Les Américains préfèrent la Vérité

Cet incident qui sera peut-être favorable à une révision de la politique américaine, vient au moment où la confiance dans la direction du Président était bien ébranlée. Ses derniers discours avaient été l’objet de critiques sévères et même de sarcasmes ; « sirop édulcorant », « pilules tranquillisantes » ont dit les journalistes. Les autorités ont compris et le ton a changé : le Comité Gaither chargé de présenter au Président et au Conseil National de Sécurité un rapport secret sur l’état de la défense a été rendu public : des savants, des techniciens et des hommes politiques, comme l’ancien secrétaire à la guerre, Lovett, y ont collaboré : le retard dans la course aux engins téléguidés par rapport aux Soviets, ne pourra être comblé avant 1961, au plus tôt. D’ici là, la S.A.C.  (Aviation stratégique) et la population civile seront en danger. Mise devant les réalités et préparée à supporter les frais des mesures à prendre, l’opinion a réagi favorablement. Elle préfère connaître la vérité, même pénible.

 

Adaptation de l’Esprit

Cependant, pour y faire face, un effort matériel, industriel et financier ne saurait suffire. Sur ce plan, il n’est pas douteux que le nécessaire sera fait. Ce sont les habitudes mentales et les routines administratives et politiques qui devront s’adapter aux conditions nouvelles créées par la révolution, au propre et au figuré, des Spoutniks.

 

L’Opinion de M. Kennan

Sur ce point, nous conservions des doutes en écoutant la troisième conférence de M. Kennan à la B.B.C. Il a, comme beaucoup, la conviction que l’on peut modifier l’état présent des choses par la négociation et il suggère une fois de plus la neutralisation de l’Allemagne et le retrait simultané d’Europe occidentale et centrale des forces américains et russes. Or, comme il le reconnaît lui-même, sauf la libération de l’Autriche qui fut une décision unilatérale et inopinée des Soviets eux-mêmes, aucune négociation n’a abouti. Elles n’ont servi qu’à endormir les Occidentaux tandis que de l’autre côté un plan rigoureux était poursuivi et mené au succès.

 

La Fin de la Conférence du Désarmement

Le meilleur exemple en est la défunte Conférence du Désarmement de Londres qui a duré des années, que l’on a essayé de ranimer à l’O.N.U. et que les Russes ont délibérément torpillée sans préavis. Se souvient-on qu’il y a cinq mois à peine, M. Stassen, le délégué américain proclamait que l’on n’avait jamais été si près d’un accord. M. Dulles lui-même se félicitait de l’excellente besogne et des progrès accomplis. M. Jules Moch n’avait jamais été si optimiste – ce qui n’est pas peu dire. – Un beau matin Gromiko a renversé la table et l’on s’en fut. Heureusement il y a des fauteuils dorés aux conseils d’administration des grands trusts pour recueillir les grands hommes déçus.

 

Négocier

Négocier n’a de sens que si l’on discute entre partenaires qui ont quelques notions communes de droit et de morale internationale et un minimum de bonne foi. Il faut une règle du jeu. Sinon, l’on risque comme M. Pineau, de se fier à la parole de soldat du colonel Nasser et d’ajouter un mot historique au sottisier déjà bien garni des ministres de la République.
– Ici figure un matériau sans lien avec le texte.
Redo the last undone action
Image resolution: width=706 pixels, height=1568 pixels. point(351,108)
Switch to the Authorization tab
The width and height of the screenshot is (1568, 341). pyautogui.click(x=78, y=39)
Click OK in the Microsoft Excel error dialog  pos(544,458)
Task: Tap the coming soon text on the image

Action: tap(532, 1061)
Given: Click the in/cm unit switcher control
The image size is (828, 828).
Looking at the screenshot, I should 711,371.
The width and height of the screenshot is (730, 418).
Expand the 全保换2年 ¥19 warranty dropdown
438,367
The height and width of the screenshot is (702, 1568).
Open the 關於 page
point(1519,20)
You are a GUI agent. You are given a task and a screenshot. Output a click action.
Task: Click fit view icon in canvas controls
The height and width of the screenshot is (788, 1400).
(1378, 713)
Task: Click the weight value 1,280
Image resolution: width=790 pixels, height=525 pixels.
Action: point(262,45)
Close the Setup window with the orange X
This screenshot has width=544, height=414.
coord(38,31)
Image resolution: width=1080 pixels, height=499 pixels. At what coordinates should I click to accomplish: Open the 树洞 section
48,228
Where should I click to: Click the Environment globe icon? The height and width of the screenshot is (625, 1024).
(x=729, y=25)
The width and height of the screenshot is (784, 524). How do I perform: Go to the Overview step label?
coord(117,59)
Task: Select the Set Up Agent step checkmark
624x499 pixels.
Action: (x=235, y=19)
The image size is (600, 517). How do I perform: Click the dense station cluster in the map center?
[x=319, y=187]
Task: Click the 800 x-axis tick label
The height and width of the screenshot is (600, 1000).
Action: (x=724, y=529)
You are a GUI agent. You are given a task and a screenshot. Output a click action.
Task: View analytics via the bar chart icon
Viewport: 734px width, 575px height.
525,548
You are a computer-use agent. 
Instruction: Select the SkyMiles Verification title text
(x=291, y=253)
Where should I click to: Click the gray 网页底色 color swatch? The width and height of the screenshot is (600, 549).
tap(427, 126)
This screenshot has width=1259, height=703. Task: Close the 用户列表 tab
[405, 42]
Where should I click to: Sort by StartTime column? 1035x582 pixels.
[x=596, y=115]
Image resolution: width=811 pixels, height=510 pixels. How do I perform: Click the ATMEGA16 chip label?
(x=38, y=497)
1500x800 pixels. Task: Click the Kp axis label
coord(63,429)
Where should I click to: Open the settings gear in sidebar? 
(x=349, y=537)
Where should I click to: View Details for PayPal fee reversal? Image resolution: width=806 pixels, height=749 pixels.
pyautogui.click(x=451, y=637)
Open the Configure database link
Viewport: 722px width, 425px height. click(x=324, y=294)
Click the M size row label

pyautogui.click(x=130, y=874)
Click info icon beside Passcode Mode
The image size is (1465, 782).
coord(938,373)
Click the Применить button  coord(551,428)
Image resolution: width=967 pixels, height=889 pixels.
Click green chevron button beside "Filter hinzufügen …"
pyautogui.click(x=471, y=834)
  1. Krouchtchev a très envie de négocier. Dans chacune de ses interviews qui sont devenues hebdomadaires, il y revient. Il invoque même Dieu auquel il convient ensuite qu’il ne croit pas. Cela lui donnerait le temps de bercer par une douce espérance les soucis de ses adversaires et de frapper un nouveau coup à l’heure la plus inattendue. Cependant, depuis le Pacte Staline-Ribbentrop de 1939, on devrait être fixé sur la méthode.

Cette remarque s’applique aussi bien au Moyen-Orient et à l’Afrique du Nord : la négociation n’est possible que lorsque l’interlocuteur aux abois compte y trouver un refuge à une défaite inévitable et alors elle devient inutile et même dangereuse. Vérités premières, dira-t-on ? Sans doute, mais il y a toujours des diplomates dont c’est le métier et beaucoup d’esprits dont la foi dans les pourparlers résiste à toute évidence.

 

La Querelle Franco-Anglaise

Moins heureux que tous nos confrères, nous avouons n’avoir rien compris à la querelle franco-anglaise que la visite à Paris de MM. MacMillan et Selwin Lloyd ne semble pas avoir réglée. On ne nous fera pas croire que l’envoi de quelques armes à Bourguiba, qui d’ailleurs en recevait le lendemain du Caire, était pour la politique anglaise d’un intérêt tel qu’il ne fallait pas hésiter à ébranler l’entente déjà fissurée entre nos deux pays.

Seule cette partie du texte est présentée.